CSIS Seminar

Practice-Oriented Cryptography: A Definition-Centric Approach

Speaker:   Viet Tung Hoang
When:   Thursday, April 2, 2015, 9:30am - 10:30am
Where:   Research Hall, Room 163, Fairfax Campus

Abstract

In cryptography, a good formalization can often lead to significant improvements for both security and efficiency. In this talk, I'll discuss two illustrative examples.

First, I'll present UCE, a security model for hash functions (a very widely used operation in cryptography) that gives rigorous justification for several important heuristic schemes. While UCE can be directly instantiated via existing hash constructions, which are already quite efficient, I'll show a novel hash design that leads to extremely fast instantiations of UCE.
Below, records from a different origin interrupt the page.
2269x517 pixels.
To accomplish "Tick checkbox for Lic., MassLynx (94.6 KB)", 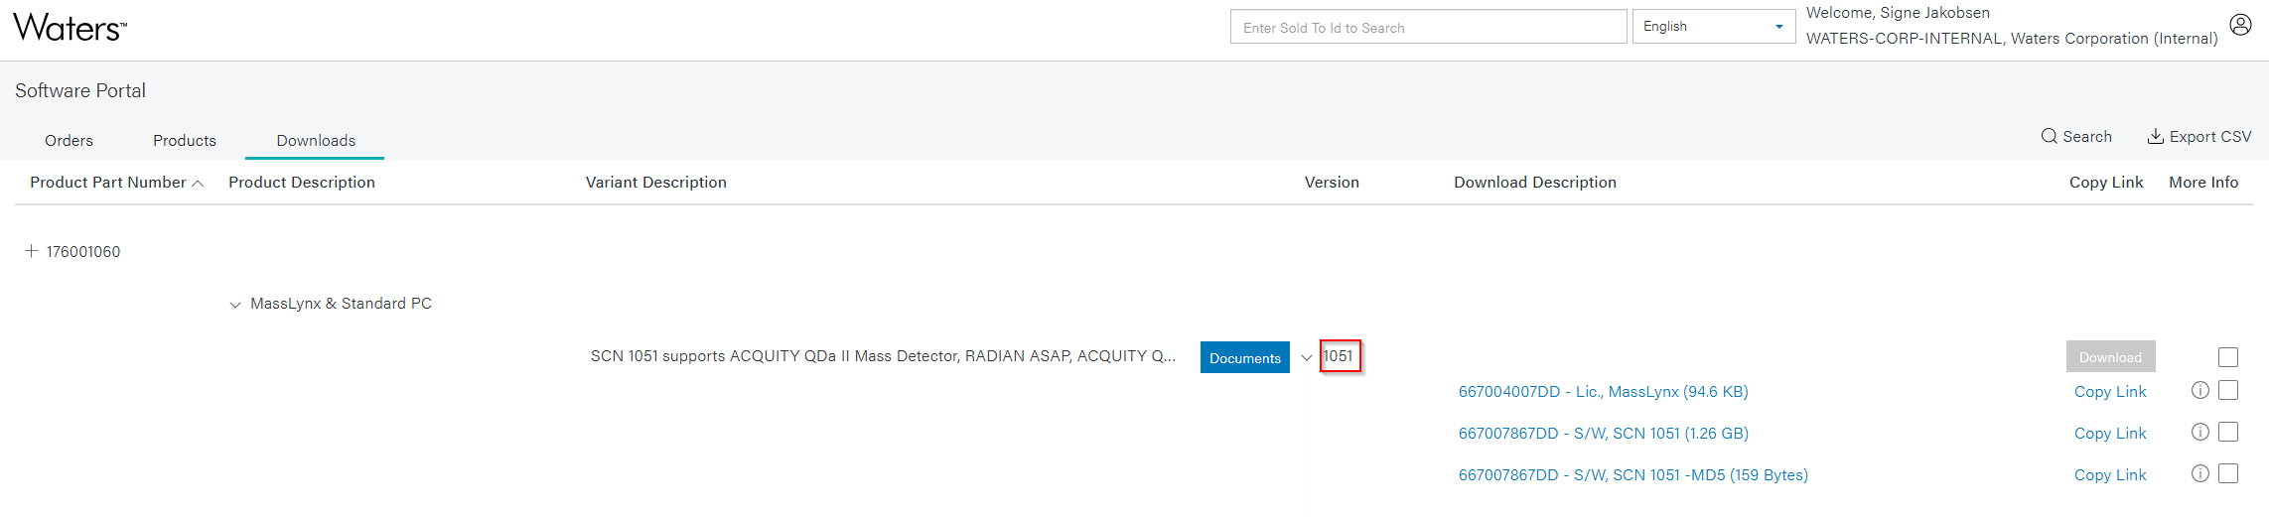I will (x=2228, y=391).
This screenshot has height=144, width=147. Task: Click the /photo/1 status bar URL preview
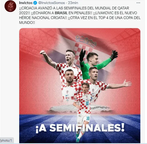pyautogui.click(x=6, y=141)
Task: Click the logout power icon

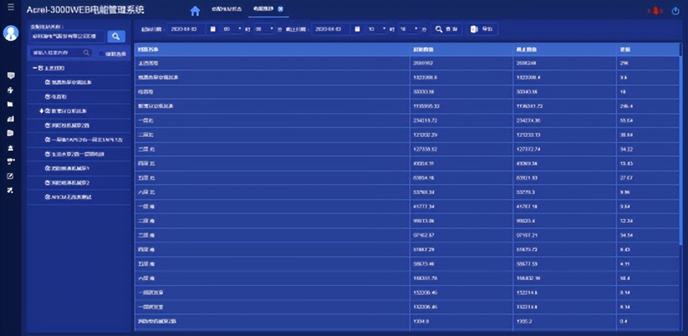Action: pos(676,11)
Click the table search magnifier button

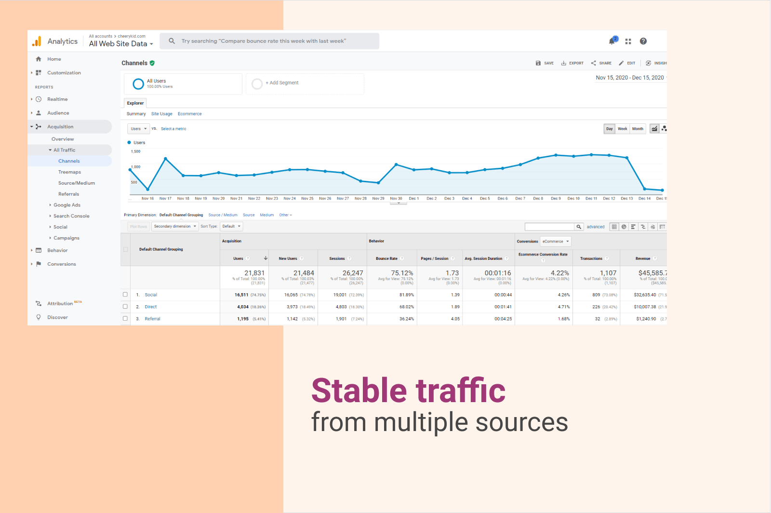pos(579,227)

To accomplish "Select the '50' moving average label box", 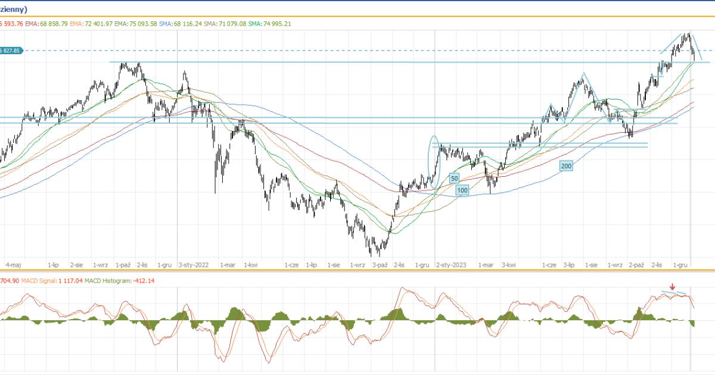I will click(454, 178).
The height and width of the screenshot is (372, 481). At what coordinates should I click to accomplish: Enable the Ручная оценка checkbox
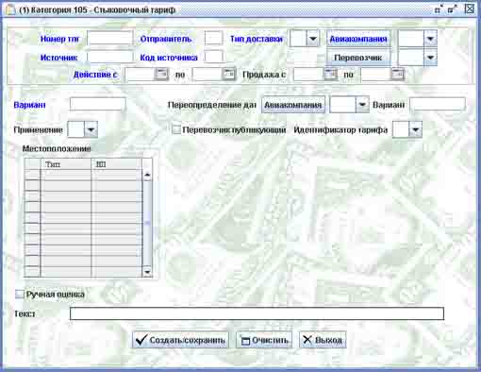click(x=20, y=295)
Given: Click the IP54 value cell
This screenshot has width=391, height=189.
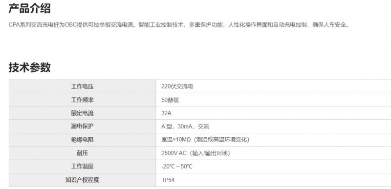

Second, I'll give the first formalization of garbled circuits, a central technique in cryptography. Based on this abstraction, I discover critical bugs in several well-known applications and implementations. I also present new optimization methods that significantly improve the speed of creating and evaluating garbled circuits.

Speaker Bio

Viet Tung Hoang is a postdoc at Georgetown University (with Adam O'Neill) and University of Maryland College Park (with Jonathan Katz). He did his Ph.D. at UC Davis under the supervision of Phillip Rogaway, and then spent another year doing postdoc at UCSD with Mihir Bellare.